You can see how all of this might have made anybody nervous about the Starliner's reliability as a means of putting humans into space and then, also somewhat importantly, bringing them back to Earth alive and not incinerated by descent through the upper atmosphere. You can see why this might have made people skittish when the Starliner developed thruster problems on its way to ISS, and made people want to use words like "stranded" and "uh-oh" and "Space Shuttle Columbia" when the Reuters news agency reported, on June 28—nearly two weeks after astronauts Willmore and Williams were supposed to have returned to Earth—that the Starliner was not "approved to fly home under normal, non-emergency circumstances."

But those concerns were and are unwarranted, because the Starliner is fine and the astronauts are not stranded in space! In fact, they are "safe on space station," according to NASA Commercial Crew Program manager Steve Stich—it's great to know they're not just floating around up there!—and will come home "at the right time," which as of this writing is a mere 48 days later than the date of their scheduled return. NASA and Boeing simply need to do some more testing and troubleshooting on the Starliner's TOTALLY NORMAL thruster and helium-leak (oh right, ha ha, forgot about that) problems in the frozen zero-G vacuum of space, which cannot be simulated on the ground. This is important as it will help engineers determine, according to Space.com, how to "redesign Starliner." I don't see why the need to redesign it should alarm anyone!!!

Hell, the astronauts even got aboard the Starliner and decoupled it from the ISS back on June 26, when orbital debris passed dangerously close to the station, posing a threat that might have necessitated an emergency deorbital procedure! So clearly they were willing to, ah, take their chances with the Starliner, when the threatened alternative was possibly being ripped apart by supersonic shrapnel 254 miles above their home planet. Not stranded! Not stuck!

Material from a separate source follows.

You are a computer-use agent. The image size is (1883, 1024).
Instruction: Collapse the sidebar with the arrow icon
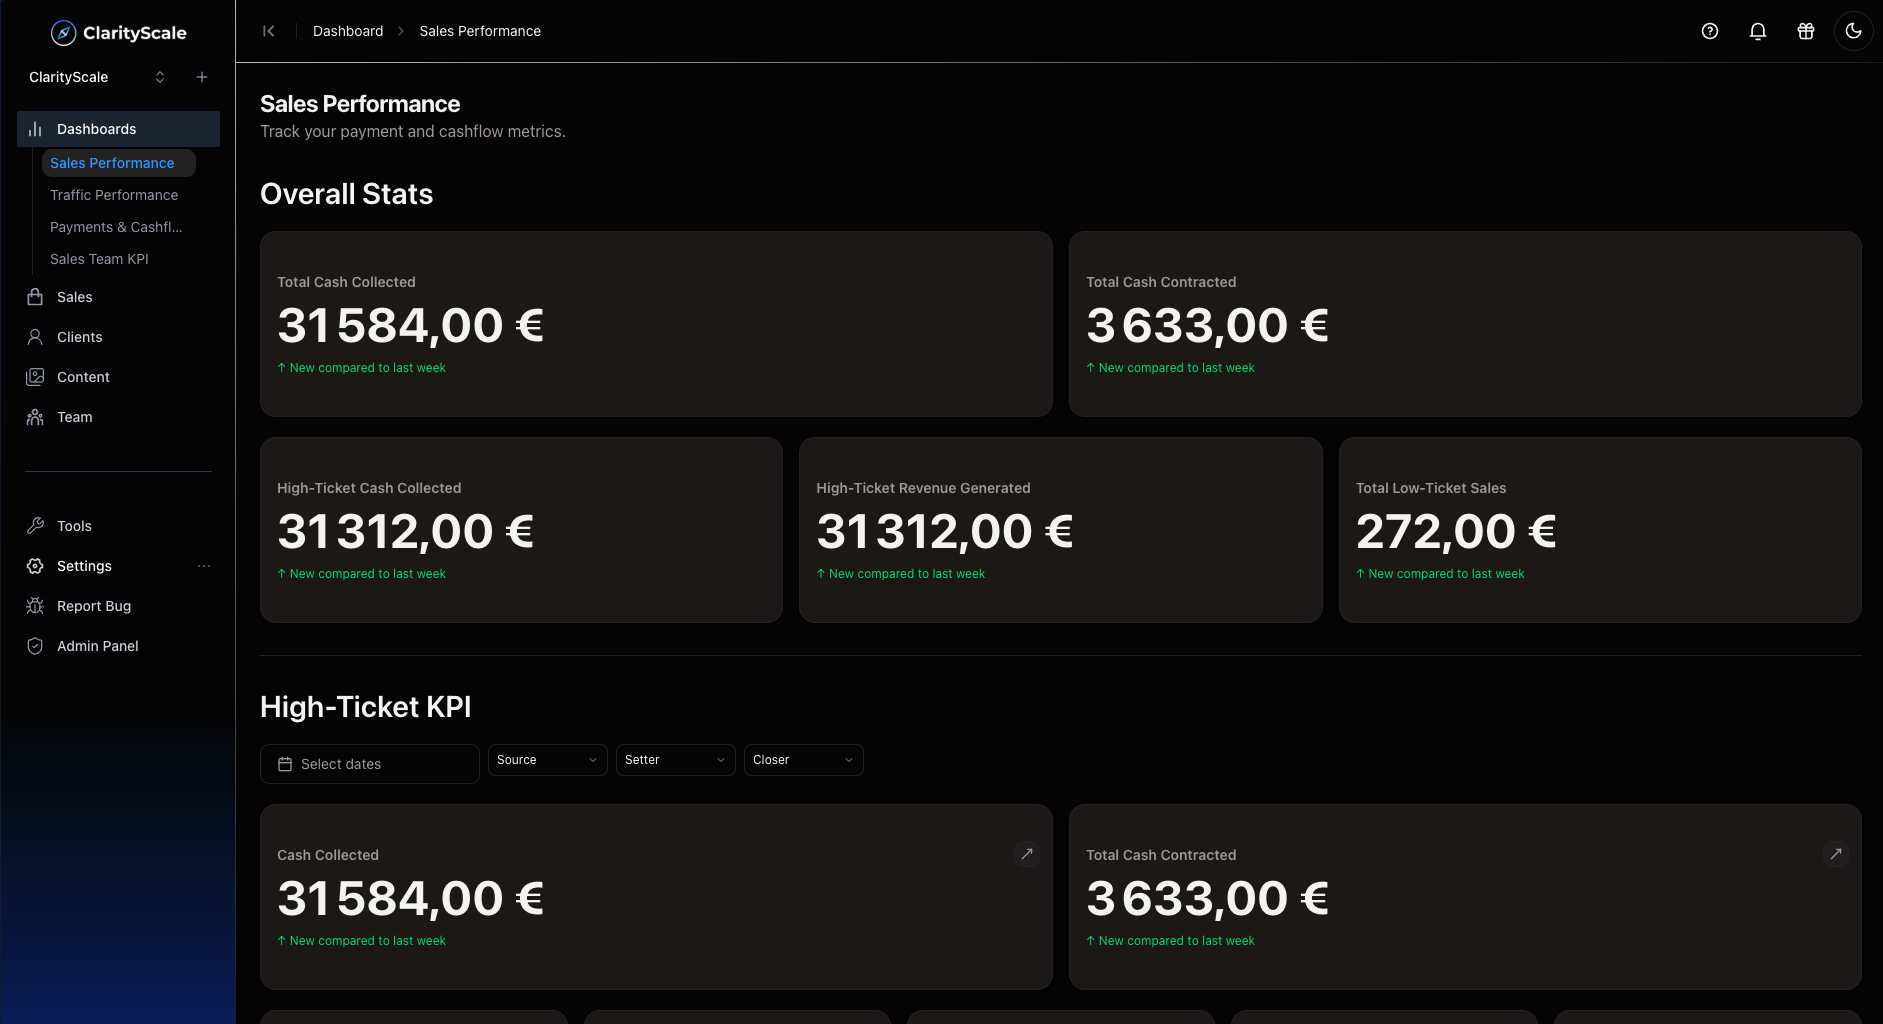click(268, 31)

What does "stranded" even mean, anyway? They are still under Earth's gravitational influence. Are you ever truly stranded if the immutable physical laws of the universe will cause you to fall toward—and even land on, albeit possibly in the form of a very sad and small snowfall of ash—the place you supposedly "can't" get to? What does "can't" even mean, anyway? The astronauts' atoms can return to Earth at any time, and probably will at some future point. Is this not in fact a philosophical and/or linguistic question about what it truly means to "be," and to be "at" or "on" a place? Yes! Or no. Wait. It's whichever one means they're not stranded in space, which they are NOT.

Merriam-Webster defines "stranded" as "having a strand or strands, especially of a specified kind or number." I mean, why are we even talking about this? That does not describe these astronauts at all. Except for maybe their hair.

Has anybody even considered the possibility that maybe they don't want to come back? You've never even been to space. Maybe it actually is great up there. You're the one who's stranded! You are. Shh.